### ANGEZEIGTER TEXTAUSZUG
========
So, hab den Startpost leider nur überflogen und hoffe deswegen, das Thema auch getroffen zu haben und nicht zu weit in "Geschwafel" abgedriftet zu sein :D

mfG Penetranz

Holo
09.03.2012, 22:41
Wobei man sagen muss, dass es bei Sternenkind-Saga bei weitem nicht nur die Story ist. Hier kommen unzählige Features und die von dir angesprochene sehr große Entscheidungsfreiheit hinzu, welche die "Welt" von SKS ja auch wieder stark beeinflußt.
Jenai: Ich verstehe dich nicht recht.
Fragst du, ob eine Welt sich mit Handlung und Taten der Helden verändern sollte? Ob die Menschen einer Welt sich nach den Taten der Helden verändern sollten?
Oder inwieweit die Welt eines Spiels für dieses Wichtig ist?
In Letzterem Fall kann man nur sagen, dass gerade bei Storyspielen die Welt die Grundlage für alles und ein wichtiger, wenn nicht der wichtigste Faktor ist. Ich kenne kaum ein Spiel, in dem man nicht wirklich etwas über die Umgebung weiß, in der man sich bewegt.

TwoFace
09.03.2012, 22:45
Wobei man sagen muss, dass es bei Sternenkind-Saga bei weitem nicht nur die Story ist. Hier kommen unzählige Features und die von dir angesprochene sehr große Entscheidungsfreiheit hinzu, welche die "Welt" von SKS ja auch wieder stark beeinflußt.

Japp, ganz genau.


Ich kenne kaum ein Spiel, in dem man nicht wirklich etwas über die Umgebung weiß, in der man sich bewegt.

Siehst du, und nicht mal das muss zwingend schlecht sein. Es kann, aber wenn man's gut verpackt und den Spieler diesbezüglich eben im Dunkeln Tappen lassen will und/oder es ihn selber rausfinden lassen will, dann ist das auch okay, sofern es eben in das Konzept des Spiels reinpasst. Und das ist nunmal der wichtigste Punkt überhaupt. Bei 'nem klassischen Adventure aber beispielsweise wohl definitiv fehl am Platze.

Liferipper
09.03.2012, 22:50
Wenn du Ark für einen persönlichkeitslosen stummen Protagonisten hältst, würde ich vorschlagen, Terranigma nochmal durchzuspielen...
========
### ANFORDERUNGEN
1 – Schreibe aus dem Forumsauszug über Spielwelten den Abschnitt wortgetreu ab, der mit „Japp, ganz genau.“ beginnt und sich bis einschließlich „Terranigma nochmal durchzuspielen...“ erstreckt.
2 – Führe den Forumsauszug über Spielwelten im Anschluss an seinen letzten Satz weiter.
========
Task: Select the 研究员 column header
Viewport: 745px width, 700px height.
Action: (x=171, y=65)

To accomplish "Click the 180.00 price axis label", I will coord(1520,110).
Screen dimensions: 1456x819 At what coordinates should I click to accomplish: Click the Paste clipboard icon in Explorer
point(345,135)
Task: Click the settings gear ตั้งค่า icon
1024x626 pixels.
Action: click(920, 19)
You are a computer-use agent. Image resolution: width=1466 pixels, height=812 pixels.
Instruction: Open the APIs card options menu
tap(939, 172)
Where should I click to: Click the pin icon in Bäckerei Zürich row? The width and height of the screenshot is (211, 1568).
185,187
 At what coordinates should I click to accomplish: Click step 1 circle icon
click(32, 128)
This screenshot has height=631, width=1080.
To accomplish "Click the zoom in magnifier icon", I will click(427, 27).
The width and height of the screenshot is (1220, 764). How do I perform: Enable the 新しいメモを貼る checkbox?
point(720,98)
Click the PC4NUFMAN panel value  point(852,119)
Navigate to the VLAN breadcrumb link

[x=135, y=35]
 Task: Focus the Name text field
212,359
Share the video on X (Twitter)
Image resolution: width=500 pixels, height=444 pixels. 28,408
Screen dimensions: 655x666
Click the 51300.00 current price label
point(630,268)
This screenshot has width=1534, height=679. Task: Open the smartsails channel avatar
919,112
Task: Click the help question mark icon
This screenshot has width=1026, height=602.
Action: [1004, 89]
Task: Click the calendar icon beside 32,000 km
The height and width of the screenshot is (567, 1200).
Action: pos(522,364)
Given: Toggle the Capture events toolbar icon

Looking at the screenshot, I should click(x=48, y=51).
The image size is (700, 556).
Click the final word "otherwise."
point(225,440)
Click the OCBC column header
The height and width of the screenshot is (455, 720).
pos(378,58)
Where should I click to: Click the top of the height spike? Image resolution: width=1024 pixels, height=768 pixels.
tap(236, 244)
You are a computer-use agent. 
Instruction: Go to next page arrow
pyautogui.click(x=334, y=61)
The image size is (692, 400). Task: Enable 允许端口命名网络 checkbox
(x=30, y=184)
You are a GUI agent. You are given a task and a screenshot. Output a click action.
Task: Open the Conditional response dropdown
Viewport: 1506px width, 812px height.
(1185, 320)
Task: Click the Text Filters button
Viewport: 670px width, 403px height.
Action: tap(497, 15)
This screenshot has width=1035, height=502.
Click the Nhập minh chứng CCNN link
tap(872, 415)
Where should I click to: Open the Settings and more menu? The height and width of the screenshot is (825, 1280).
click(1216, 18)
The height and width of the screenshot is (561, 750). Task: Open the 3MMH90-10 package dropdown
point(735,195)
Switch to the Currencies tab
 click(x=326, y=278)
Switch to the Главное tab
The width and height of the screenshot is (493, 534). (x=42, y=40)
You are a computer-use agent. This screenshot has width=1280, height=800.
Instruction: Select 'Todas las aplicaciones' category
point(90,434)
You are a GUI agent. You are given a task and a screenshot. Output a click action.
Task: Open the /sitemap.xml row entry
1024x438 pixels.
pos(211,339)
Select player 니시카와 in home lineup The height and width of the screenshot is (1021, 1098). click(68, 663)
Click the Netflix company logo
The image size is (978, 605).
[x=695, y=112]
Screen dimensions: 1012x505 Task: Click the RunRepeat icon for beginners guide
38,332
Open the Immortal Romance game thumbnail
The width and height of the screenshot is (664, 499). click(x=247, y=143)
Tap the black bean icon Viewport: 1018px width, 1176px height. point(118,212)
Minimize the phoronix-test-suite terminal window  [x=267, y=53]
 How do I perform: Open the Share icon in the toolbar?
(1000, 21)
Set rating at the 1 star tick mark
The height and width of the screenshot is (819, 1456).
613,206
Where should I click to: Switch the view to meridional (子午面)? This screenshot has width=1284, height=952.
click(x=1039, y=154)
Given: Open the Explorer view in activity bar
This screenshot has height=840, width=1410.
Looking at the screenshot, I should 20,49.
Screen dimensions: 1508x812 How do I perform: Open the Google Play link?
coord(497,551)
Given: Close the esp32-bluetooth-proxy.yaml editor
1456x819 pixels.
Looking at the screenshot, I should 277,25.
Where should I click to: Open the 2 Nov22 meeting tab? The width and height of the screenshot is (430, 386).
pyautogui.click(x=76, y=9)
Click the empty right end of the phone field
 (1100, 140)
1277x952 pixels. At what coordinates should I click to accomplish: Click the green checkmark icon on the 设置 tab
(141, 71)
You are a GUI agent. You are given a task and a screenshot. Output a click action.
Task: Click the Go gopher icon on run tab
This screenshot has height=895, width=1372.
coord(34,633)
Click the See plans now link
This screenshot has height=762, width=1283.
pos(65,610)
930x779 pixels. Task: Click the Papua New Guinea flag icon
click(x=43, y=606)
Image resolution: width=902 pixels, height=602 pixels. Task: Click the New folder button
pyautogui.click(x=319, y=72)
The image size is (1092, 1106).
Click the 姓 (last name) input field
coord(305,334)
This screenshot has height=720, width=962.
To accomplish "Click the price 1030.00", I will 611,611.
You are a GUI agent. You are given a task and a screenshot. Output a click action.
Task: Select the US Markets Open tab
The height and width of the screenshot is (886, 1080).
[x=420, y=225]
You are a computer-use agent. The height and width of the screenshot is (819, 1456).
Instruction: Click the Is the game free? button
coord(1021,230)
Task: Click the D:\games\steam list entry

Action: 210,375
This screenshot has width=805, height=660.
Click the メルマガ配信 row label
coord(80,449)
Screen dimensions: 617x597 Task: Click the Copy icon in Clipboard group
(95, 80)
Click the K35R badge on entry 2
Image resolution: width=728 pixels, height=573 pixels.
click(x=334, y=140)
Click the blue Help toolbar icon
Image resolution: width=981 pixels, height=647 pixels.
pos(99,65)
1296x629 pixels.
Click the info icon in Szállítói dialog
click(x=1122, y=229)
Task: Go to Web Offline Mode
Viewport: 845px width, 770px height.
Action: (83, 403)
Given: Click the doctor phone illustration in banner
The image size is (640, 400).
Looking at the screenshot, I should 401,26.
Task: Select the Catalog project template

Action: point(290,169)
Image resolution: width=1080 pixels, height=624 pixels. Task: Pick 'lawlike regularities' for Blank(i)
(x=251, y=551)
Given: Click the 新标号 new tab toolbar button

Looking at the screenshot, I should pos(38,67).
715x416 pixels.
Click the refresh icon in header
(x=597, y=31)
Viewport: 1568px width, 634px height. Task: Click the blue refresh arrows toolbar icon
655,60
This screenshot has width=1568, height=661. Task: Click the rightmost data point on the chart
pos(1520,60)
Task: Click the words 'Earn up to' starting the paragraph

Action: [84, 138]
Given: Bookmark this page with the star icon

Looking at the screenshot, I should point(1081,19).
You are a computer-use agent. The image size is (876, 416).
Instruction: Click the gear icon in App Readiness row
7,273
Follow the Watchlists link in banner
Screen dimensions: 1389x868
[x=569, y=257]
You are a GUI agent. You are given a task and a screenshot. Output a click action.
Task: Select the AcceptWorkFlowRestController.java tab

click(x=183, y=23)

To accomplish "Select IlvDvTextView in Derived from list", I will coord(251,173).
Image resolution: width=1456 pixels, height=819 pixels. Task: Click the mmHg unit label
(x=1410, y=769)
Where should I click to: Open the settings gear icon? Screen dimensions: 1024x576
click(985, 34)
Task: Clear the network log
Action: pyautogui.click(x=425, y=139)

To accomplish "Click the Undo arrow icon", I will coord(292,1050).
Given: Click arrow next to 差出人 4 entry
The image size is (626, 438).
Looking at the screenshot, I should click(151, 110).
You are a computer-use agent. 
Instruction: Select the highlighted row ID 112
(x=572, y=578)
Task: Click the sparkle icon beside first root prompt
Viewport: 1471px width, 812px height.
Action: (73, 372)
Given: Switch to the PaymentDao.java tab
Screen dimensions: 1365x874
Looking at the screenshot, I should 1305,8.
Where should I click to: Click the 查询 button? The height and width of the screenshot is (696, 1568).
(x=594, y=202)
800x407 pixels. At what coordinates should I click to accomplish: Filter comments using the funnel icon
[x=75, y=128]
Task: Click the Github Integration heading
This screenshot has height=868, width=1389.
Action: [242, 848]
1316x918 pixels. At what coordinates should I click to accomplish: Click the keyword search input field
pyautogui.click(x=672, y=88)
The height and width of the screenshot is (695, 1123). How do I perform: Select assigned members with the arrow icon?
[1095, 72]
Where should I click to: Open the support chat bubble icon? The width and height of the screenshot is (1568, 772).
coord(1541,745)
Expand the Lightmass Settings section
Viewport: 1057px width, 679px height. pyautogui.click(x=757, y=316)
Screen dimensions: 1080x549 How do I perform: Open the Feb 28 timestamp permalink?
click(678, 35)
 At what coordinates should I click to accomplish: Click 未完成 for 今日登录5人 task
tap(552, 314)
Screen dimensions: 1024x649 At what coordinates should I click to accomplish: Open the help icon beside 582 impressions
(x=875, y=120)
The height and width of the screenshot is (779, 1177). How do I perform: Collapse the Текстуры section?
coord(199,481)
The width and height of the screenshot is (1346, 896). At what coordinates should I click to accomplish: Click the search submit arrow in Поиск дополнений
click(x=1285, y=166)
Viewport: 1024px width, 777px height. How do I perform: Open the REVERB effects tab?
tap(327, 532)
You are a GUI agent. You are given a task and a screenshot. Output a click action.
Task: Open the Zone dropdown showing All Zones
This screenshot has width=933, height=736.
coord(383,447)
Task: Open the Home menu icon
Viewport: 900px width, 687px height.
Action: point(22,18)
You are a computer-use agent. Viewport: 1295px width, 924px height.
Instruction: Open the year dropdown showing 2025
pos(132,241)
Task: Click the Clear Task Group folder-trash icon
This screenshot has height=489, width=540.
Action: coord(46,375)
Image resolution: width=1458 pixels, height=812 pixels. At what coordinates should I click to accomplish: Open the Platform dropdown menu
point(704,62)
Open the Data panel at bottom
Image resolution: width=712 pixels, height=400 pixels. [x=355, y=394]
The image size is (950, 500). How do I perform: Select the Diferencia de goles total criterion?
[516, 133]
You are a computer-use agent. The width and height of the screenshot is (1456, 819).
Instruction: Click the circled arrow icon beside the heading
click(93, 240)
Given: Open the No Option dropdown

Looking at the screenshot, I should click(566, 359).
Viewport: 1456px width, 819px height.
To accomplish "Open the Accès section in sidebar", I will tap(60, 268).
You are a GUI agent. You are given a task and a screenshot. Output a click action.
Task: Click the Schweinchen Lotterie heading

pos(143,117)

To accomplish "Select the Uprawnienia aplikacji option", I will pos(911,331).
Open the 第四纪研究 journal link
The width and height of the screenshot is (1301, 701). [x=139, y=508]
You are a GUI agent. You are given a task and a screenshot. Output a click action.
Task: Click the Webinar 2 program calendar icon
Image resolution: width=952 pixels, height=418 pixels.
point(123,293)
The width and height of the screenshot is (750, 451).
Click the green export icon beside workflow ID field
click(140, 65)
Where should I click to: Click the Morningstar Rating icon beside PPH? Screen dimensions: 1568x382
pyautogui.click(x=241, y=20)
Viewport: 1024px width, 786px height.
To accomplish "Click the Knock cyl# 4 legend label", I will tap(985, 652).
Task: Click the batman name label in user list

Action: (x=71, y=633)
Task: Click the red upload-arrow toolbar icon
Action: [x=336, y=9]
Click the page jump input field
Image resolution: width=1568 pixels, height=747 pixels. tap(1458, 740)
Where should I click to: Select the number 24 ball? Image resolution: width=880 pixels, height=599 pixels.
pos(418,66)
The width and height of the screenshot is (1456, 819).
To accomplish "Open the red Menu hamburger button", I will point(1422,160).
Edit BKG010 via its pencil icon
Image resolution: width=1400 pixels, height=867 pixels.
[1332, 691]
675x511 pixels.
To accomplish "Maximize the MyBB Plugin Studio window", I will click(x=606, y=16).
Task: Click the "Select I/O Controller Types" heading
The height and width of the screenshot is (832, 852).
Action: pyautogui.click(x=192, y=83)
========
### ERWARTETE ERGEBNISSE
1 –
Japp, ganz genau.


Ich kenne kaum ein Spiel, in dem man nicht wirklich etwas über die Umgebung weiß, in der man sich bewegt.

Siehst du, und nicht mal das muss zwingend schlecht sein. Es kann, aber wenn man's gut verpackt und den Spieler diesbezüglich eben im Dunkeln Tappen lassen will und/oder es ihn selber rausfinden lassen will, dann ist das auch okay, sofern es eben in das Konzept des Spiels reinpasst. Und das ist nunmal der wichtigste Punkt überhaupt. Bei 'nem klassischen Adventure aber beispielsweise wohl definitiv fehl am Platze.

Liferipper
09.03.2012, 22:50
Wenn du Ark für einen persönlichkeitslosen stummen Protagonisten hältst, würde ich vorschlagen, Terranigma nochmal durchzuspielen...

2 –
Holo
09.03.2012, 22:51
Es kann, aber wenn man's gut verpackt und den Spieler diesbezüglich eben im Dunkeln Tappen lassen will und/oder es ihn selber rausfinden lassen will, dann ist das auch okay, sofern es eben in das Konzept des Spiels reinpasst. Und das ist nunmal der wichtigste Punkt überhaupt.
Wie zur Bleimine Dreamland R?
Man weiß nichts über den Handlungsort, die "Stadt", aber sie verändert sich kontinuierlich aller paar Minuten nach Handlungen und Spielverlauf.
Oder wie Feuer um Mitternacht?
Hier hat man das ganze Spiel über ein festgesetzte Land (Dunglas) und sieht daher auch immer wieder die gleichen Orte, die sich aber nach Verlauf und Handlung ändern bzw. die Bevölkerung.
Oder doch wie Vampires Dawn (II) in der man die Welt dahingehend beeinflußen kann, dass man die Bevölkerung auslöscht und die Schlösser mit Personal füllt?
Oder doch der Klassiker Unterwegs in Düsterburg?
Nein, ich glaube, ich denke zu einfach..Es geht Jenai um mehr. Ich bin gerade bei Interaktion mit Welt und Menschen. Aber ich glaube, das ist am Thema vorbei..?

Jenai
09.03.2012, 22:57
Wenn du Ark für einen persönlichkeitslosen stummen Protagonisten hältst, würde ich vorschlagen, Terranigma nochmal durchzuspielen...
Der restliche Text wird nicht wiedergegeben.